Instructions to follow: Exactly the lines below from the line with "Task: Click the Platform column header" through the line with "Open the Términos Y Condiciones link" must make up the answer, both ends included and pictures left out.

Material for this exercise:
|---|
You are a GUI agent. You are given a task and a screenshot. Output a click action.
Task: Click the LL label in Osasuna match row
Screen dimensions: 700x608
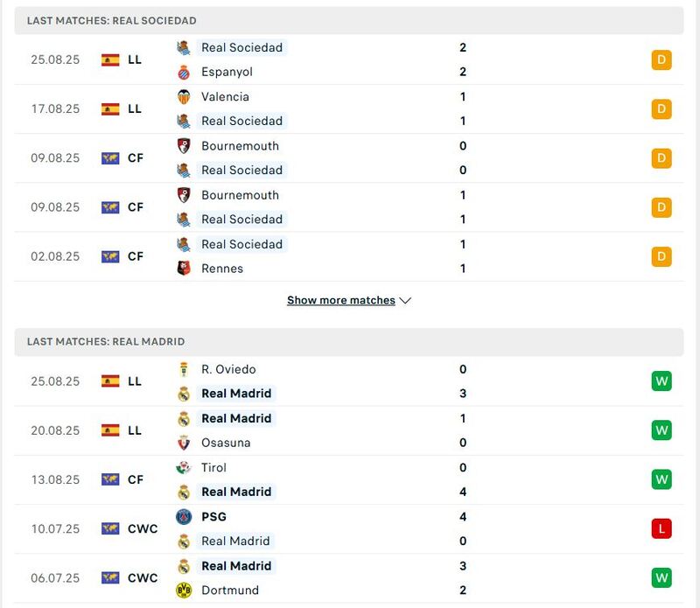(135, 430)
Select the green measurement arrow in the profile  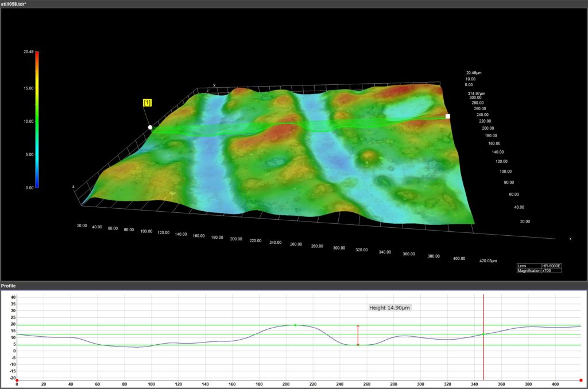click(357, 334)
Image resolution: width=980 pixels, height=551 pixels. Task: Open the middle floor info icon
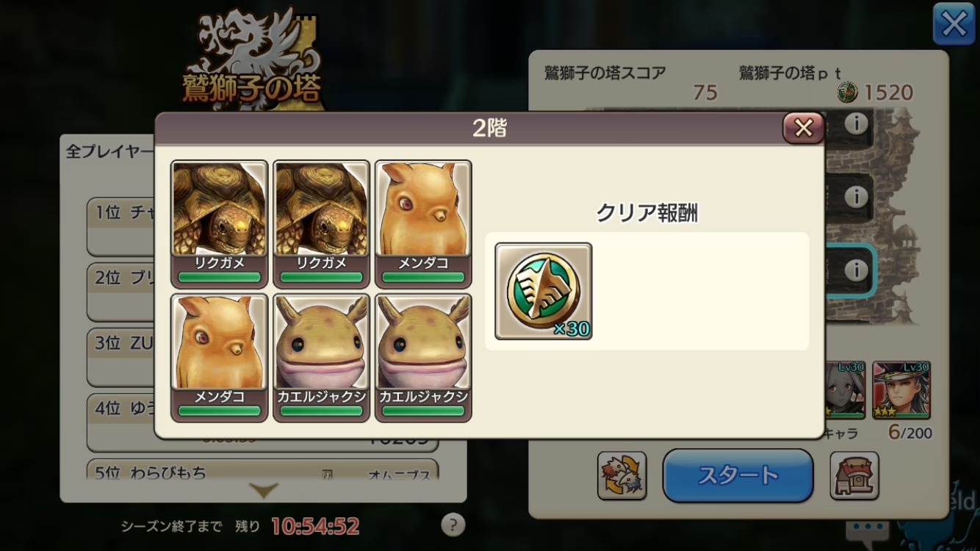856,197
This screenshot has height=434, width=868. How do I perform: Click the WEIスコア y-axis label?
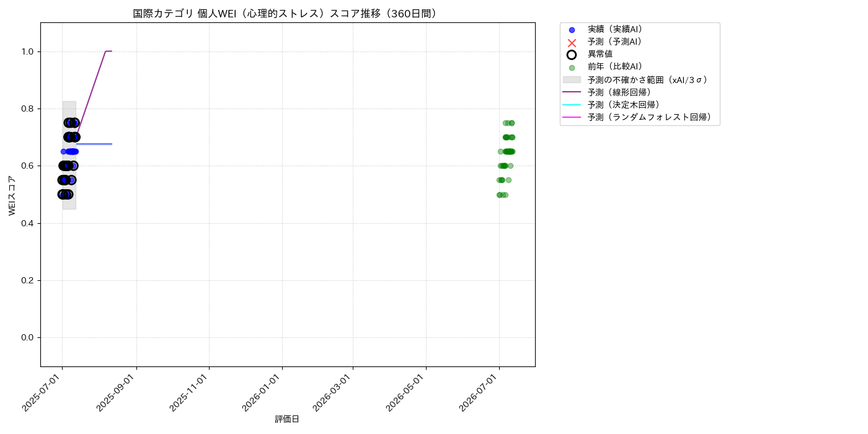tap(12, 195)
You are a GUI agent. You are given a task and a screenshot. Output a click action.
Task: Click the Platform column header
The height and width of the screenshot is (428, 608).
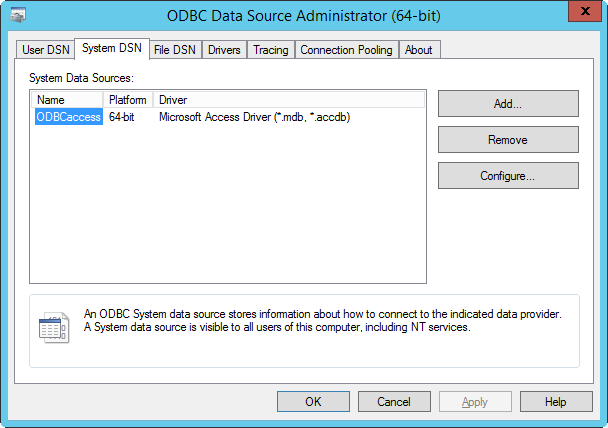pos(128,100)
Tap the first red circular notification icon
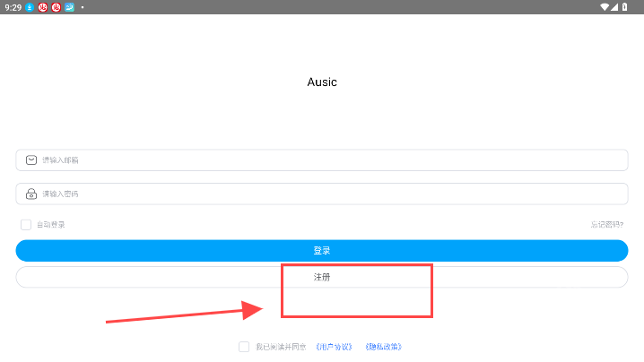Image resolution: width=644 pixels, height=362 pixels. [42, 6]
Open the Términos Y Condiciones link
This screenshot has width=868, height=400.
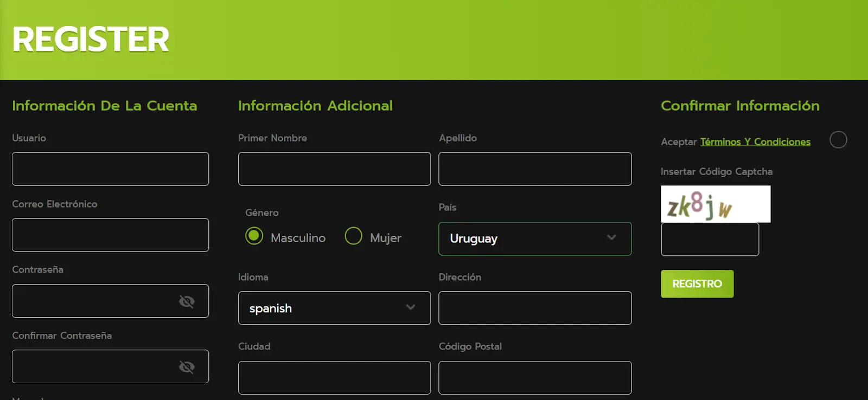755,142
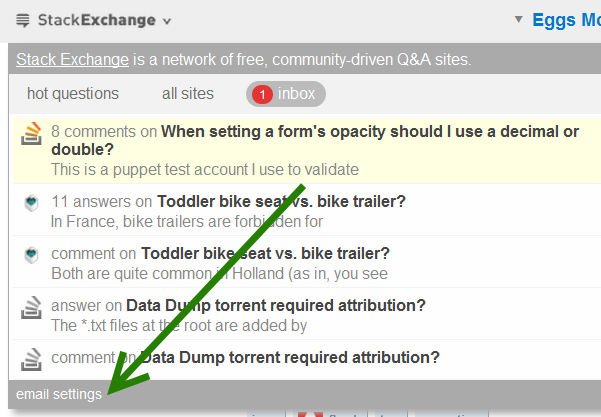
Task: Click the red unread count badge
Action: pos(262,95)
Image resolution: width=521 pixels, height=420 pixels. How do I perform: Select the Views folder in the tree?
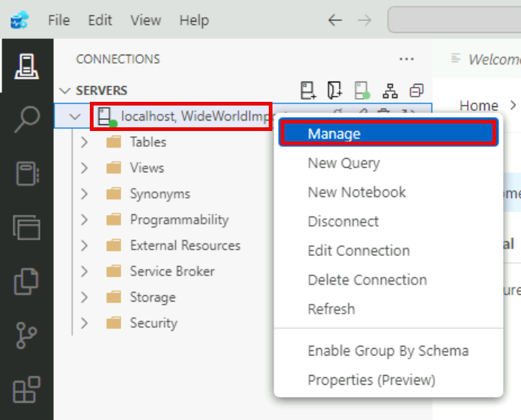147,168
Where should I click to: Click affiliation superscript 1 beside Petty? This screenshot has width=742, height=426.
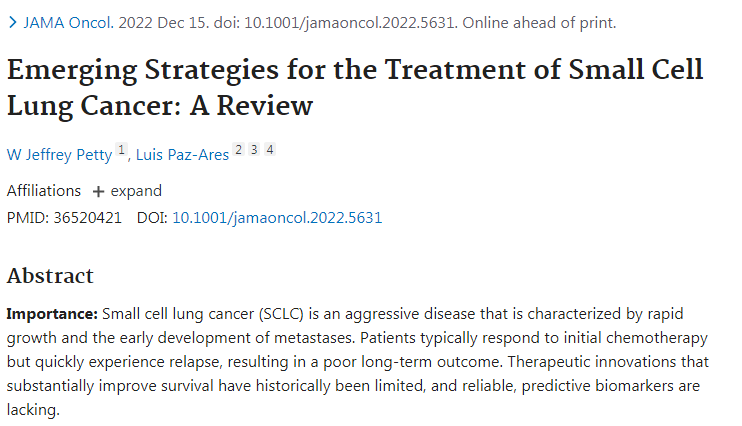coord(121,150)
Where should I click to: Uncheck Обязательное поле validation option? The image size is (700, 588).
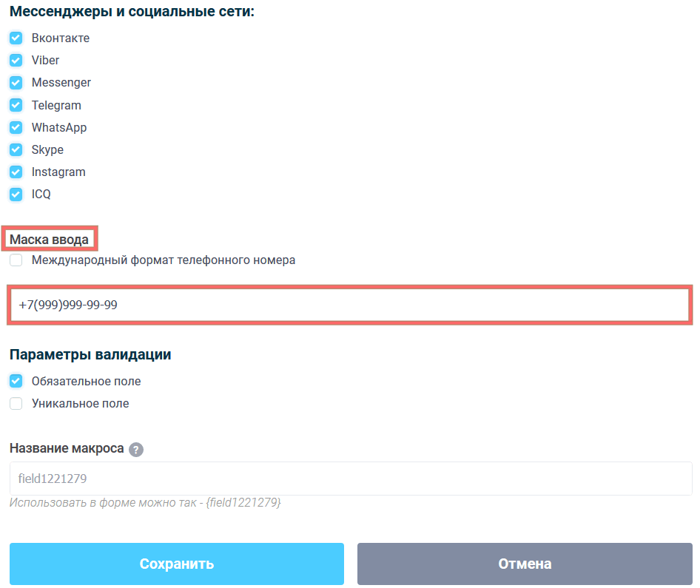[16, 380]
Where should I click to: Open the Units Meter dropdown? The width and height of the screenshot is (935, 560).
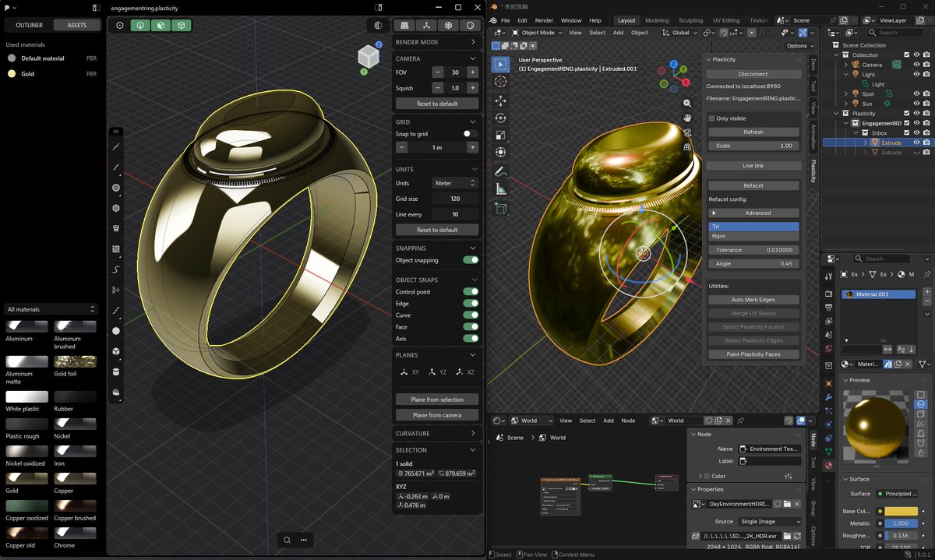click(x=456, y=183)
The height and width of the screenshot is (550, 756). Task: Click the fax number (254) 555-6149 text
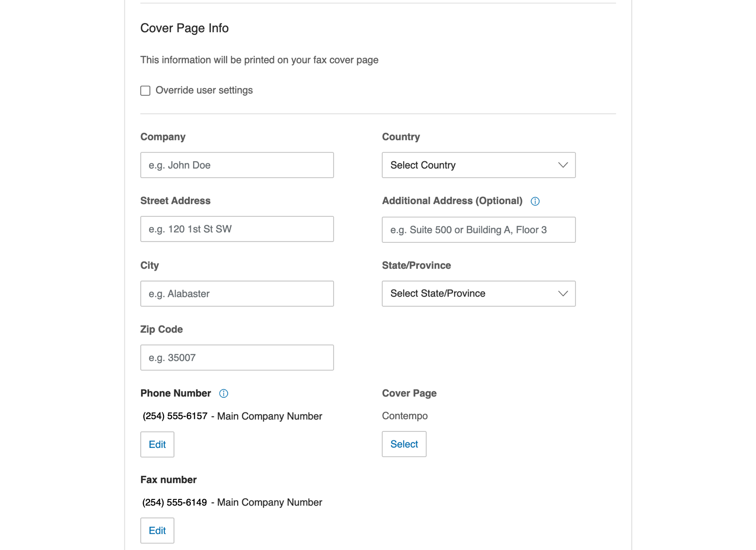pyautogui.click(x=175, y=502)
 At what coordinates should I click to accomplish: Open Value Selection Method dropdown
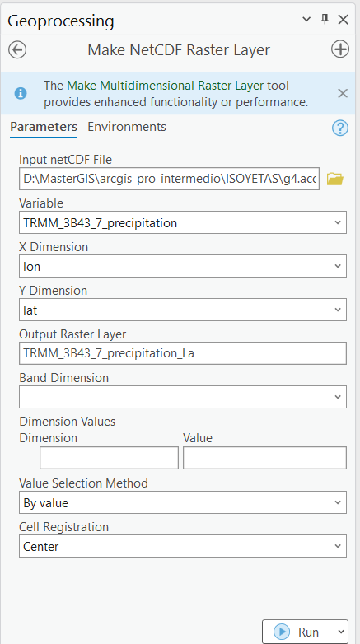(183, 502)
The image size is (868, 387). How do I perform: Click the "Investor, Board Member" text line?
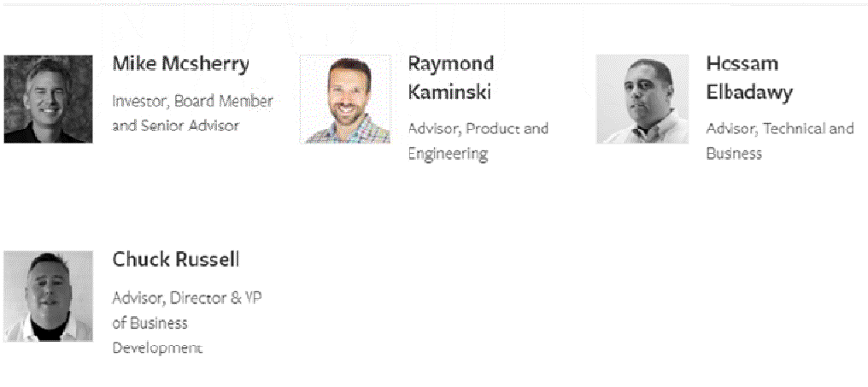(192, 101)
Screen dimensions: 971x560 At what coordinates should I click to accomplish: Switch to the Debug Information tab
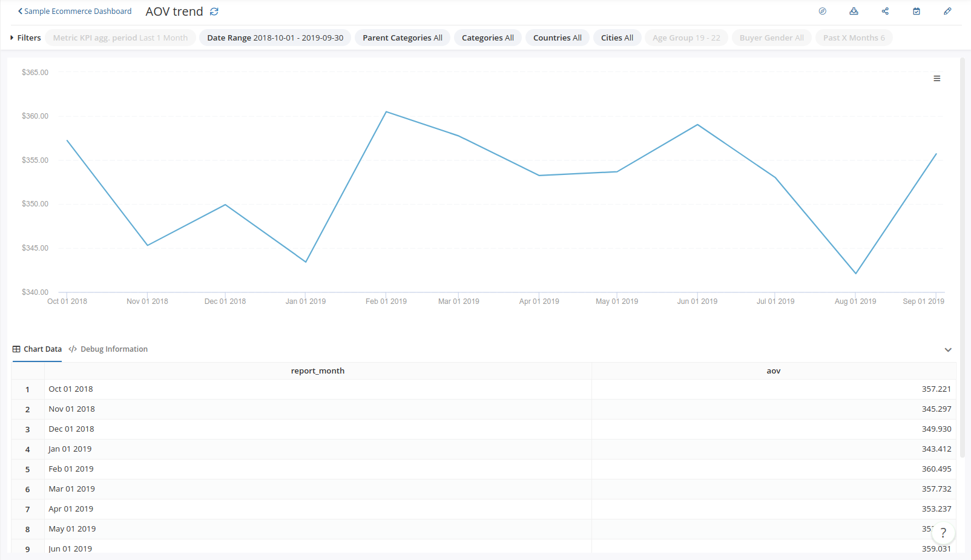pyautogui.click(x=108, y=349)
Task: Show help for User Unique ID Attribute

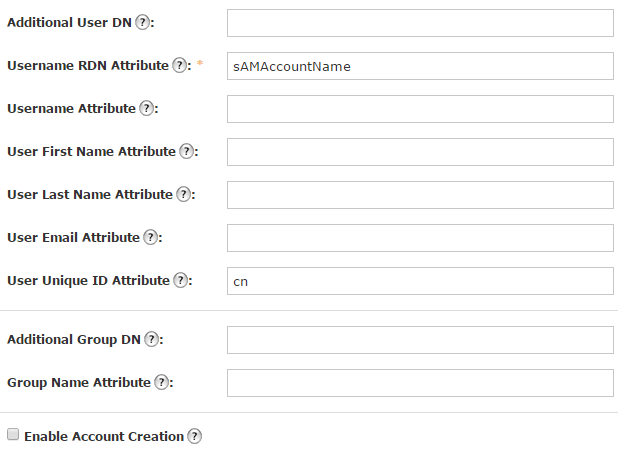Action: coord(181,280)
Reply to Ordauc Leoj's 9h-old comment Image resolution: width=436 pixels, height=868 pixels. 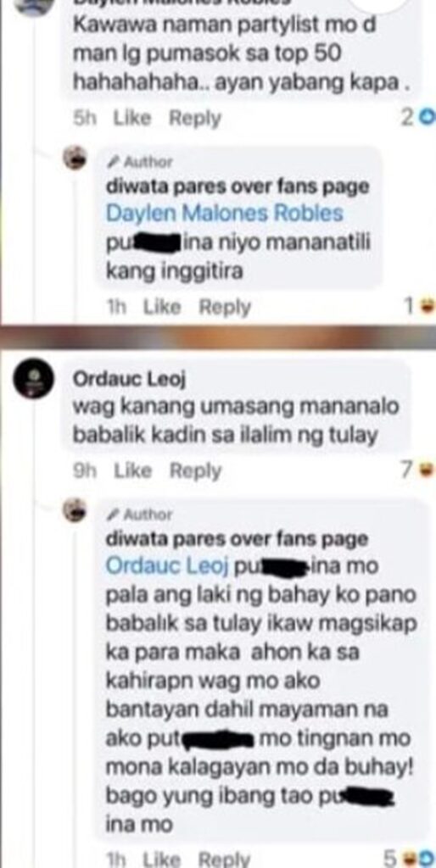195,470
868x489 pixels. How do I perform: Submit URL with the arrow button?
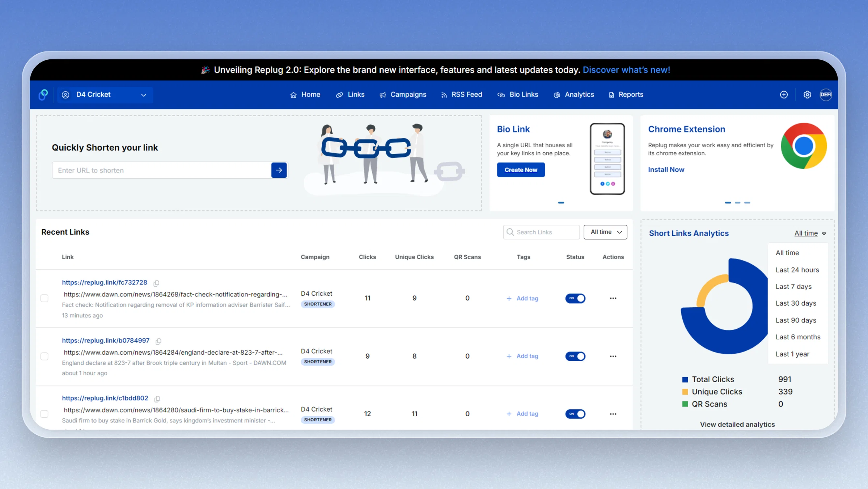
|---|
Solution to the exercise:
Task: Click the Platform column header
The height and width of the screenshot is (428, 608).
pos(128,100)
Tap the first red circular notification icon
Image resolution: width=644 pixels, height=362 pixels. [42, 6]
Open the Términos Y Condiciones link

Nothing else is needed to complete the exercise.